Of course, not only hapless tourists illustrate the ethical quandaries Clarion Alley presents. For instance, artist Christina De la Cruz works at Apple and seeks to give back to the community and grapple with the privilege that allows her to do so through the process of creating her mural, a tribute to the city’s diversity that will include a quote from Black Lives Matter leader DeRay Mckesson. Guerra Awe’s wife Alana is a Stanford grad who works at YouTube, and her salary allows them to live in the Mission.

“I consider myself a gentrifier,” he said, even though often people think, “I get a bye because I’m brown.”

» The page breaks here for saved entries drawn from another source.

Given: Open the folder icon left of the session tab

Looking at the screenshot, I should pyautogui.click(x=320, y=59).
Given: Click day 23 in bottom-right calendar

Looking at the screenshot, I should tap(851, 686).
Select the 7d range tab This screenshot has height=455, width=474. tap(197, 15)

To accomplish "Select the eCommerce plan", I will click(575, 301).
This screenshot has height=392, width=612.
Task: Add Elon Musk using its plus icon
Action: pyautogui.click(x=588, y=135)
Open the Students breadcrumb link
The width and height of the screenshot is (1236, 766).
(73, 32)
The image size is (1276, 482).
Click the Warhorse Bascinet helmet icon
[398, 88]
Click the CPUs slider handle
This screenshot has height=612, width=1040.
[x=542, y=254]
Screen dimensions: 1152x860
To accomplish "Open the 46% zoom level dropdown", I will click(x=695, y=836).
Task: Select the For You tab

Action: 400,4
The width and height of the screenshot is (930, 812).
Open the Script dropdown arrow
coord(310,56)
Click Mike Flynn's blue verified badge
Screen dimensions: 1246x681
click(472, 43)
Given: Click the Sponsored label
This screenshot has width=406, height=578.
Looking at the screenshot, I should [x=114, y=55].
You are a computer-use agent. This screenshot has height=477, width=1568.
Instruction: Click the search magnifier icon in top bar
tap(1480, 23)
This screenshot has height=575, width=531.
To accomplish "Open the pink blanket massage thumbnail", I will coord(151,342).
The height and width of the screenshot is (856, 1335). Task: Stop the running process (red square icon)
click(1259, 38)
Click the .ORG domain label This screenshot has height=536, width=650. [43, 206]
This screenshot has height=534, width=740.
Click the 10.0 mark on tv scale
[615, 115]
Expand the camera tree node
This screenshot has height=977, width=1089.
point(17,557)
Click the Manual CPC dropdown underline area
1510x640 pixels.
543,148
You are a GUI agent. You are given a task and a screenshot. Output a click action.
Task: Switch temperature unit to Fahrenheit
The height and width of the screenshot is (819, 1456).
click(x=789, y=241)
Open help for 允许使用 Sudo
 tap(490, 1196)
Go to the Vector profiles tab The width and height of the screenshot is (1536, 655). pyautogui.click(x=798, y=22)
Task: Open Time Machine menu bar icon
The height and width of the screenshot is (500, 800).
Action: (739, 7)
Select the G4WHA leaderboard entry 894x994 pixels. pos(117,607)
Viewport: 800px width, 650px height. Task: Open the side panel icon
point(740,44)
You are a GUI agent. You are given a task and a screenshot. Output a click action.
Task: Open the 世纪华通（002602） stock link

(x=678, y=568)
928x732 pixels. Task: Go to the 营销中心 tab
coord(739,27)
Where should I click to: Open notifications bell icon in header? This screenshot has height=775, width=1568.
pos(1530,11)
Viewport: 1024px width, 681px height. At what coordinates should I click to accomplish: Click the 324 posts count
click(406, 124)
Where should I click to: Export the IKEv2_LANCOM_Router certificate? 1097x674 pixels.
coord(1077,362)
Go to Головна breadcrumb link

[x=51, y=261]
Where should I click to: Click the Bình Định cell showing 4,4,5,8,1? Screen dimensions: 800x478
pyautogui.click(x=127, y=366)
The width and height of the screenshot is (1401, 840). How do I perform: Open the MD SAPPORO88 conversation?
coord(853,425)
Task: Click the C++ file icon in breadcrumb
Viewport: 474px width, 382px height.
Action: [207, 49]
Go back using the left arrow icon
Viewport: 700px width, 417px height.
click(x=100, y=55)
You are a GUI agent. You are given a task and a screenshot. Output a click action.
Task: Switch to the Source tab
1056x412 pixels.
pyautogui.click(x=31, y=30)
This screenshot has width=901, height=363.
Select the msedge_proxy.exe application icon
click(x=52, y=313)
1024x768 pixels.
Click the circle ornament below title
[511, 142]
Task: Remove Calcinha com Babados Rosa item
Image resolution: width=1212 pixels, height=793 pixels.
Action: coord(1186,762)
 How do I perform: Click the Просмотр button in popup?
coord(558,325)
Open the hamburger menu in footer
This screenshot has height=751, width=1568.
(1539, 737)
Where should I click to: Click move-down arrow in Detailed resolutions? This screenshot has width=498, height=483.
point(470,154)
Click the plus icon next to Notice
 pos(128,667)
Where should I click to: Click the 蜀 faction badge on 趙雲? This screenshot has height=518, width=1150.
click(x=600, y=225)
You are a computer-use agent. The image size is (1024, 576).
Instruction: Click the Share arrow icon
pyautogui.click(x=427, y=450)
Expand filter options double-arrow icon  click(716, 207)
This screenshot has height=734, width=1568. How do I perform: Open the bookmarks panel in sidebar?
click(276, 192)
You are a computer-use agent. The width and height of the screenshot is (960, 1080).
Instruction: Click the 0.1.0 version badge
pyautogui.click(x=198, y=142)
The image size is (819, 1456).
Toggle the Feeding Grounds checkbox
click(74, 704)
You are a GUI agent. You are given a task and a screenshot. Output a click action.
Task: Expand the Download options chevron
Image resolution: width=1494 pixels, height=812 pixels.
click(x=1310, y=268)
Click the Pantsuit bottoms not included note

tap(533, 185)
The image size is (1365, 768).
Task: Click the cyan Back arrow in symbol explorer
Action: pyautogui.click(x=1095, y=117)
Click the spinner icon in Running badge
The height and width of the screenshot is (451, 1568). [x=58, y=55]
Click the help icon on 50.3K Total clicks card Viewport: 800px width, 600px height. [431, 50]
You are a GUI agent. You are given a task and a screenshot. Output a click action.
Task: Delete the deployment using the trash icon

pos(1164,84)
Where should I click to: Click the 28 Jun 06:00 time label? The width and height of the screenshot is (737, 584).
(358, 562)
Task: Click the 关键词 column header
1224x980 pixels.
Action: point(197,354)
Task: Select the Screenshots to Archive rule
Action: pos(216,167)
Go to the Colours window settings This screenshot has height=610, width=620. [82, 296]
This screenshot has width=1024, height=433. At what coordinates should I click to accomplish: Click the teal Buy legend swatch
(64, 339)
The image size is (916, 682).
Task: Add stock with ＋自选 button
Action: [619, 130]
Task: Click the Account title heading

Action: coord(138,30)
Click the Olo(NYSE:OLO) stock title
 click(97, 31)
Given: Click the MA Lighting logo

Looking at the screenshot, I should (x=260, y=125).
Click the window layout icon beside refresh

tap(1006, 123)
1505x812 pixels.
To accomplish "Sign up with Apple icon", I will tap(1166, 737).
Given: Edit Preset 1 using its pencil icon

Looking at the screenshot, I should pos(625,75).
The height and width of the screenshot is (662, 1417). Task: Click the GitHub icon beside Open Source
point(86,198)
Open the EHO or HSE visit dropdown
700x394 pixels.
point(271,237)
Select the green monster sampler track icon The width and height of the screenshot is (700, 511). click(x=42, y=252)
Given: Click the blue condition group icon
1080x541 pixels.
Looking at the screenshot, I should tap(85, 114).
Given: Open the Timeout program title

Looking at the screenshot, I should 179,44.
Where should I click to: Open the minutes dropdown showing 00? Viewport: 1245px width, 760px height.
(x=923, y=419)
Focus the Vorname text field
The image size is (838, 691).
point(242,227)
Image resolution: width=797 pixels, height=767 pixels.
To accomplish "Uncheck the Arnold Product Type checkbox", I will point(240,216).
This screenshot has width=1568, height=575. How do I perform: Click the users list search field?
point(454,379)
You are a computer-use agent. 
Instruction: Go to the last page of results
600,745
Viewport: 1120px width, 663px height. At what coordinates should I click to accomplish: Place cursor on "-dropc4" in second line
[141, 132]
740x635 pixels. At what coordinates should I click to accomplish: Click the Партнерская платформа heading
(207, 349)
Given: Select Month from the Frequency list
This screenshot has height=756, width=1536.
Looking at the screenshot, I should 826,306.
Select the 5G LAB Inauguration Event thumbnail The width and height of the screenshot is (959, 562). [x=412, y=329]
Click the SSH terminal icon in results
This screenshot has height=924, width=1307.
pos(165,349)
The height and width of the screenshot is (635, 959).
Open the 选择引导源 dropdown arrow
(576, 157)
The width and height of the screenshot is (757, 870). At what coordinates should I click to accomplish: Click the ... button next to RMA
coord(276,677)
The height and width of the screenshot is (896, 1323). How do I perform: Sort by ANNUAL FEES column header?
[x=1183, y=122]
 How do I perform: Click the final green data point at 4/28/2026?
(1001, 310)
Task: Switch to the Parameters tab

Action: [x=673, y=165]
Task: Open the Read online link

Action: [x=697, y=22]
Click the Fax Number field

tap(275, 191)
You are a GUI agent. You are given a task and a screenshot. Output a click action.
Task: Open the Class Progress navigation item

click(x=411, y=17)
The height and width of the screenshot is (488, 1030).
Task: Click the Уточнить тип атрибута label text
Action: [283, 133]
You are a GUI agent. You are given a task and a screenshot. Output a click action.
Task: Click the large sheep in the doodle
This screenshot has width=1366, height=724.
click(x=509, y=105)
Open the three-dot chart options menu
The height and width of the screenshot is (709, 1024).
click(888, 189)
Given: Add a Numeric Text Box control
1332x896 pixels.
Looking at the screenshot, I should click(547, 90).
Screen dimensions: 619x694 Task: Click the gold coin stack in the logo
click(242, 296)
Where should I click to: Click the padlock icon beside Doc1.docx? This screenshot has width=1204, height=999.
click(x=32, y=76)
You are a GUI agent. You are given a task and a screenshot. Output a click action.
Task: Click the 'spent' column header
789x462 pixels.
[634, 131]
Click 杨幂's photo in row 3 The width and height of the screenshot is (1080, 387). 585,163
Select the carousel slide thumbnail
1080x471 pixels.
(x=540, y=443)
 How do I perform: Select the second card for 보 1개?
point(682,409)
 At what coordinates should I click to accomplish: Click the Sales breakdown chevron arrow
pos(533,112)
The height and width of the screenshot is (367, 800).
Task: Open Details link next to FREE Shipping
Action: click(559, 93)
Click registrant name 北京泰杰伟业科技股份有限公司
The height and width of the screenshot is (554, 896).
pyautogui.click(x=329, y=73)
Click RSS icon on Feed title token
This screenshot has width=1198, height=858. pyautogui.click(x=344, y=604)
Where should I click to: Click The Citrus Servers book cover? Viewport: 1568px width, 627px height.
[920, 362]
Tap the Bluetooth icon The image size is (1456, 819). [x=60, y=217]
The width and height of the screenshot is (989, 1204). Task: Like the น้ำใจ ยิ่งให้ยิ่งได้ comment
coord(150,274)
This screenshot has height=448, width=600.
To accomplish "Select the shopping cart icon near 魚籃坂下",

And, as Wilson and Statton pointed out, the social media apps that spread the murals’ message far and wide come from the tech firms many of the murals indict in the Mission’s gentrification.

"Title unknown," by Tanya Wischerath. (Photo courtesy of CAMP)
“Title unknown,” by Tanya Wischerath. (Photo courtesy of CAMP)

While Clarion Alley and its sociopolitical context have evolved since a ragtag team of artists first decided to fill the street with color and message, the impact of the art remains profound. Statton, the co-director, has a favorite story. He was working on the recent “Housing is a Human Right” mural when someone approached him astride a bike. They asked about the mural (“Title unknown,” 2012) of the Compton Cafeteria Riot, a landmark in transgender history. The mural shows trans women leaders of the movement haloed, rendered as if the wall were stained glass in a church. The artist, Tanya Wischerath, was out of town and unable to repair it at the time, Statton told the biker.

At this point in the story, Statton’s voice broke. The biker, crying, had told him they passed the mural every day on the way to work. They were transgender, but coming out wasn’t an option at their workplace. They said the mural gave them strength to continue.

Christina de la Cruz, the Alley’s newest muralist, seems to have latched on to this truth quickly too. “[The alley]’s such a colorful thing, literally and figuratively,” she said. “It really does bring people together.”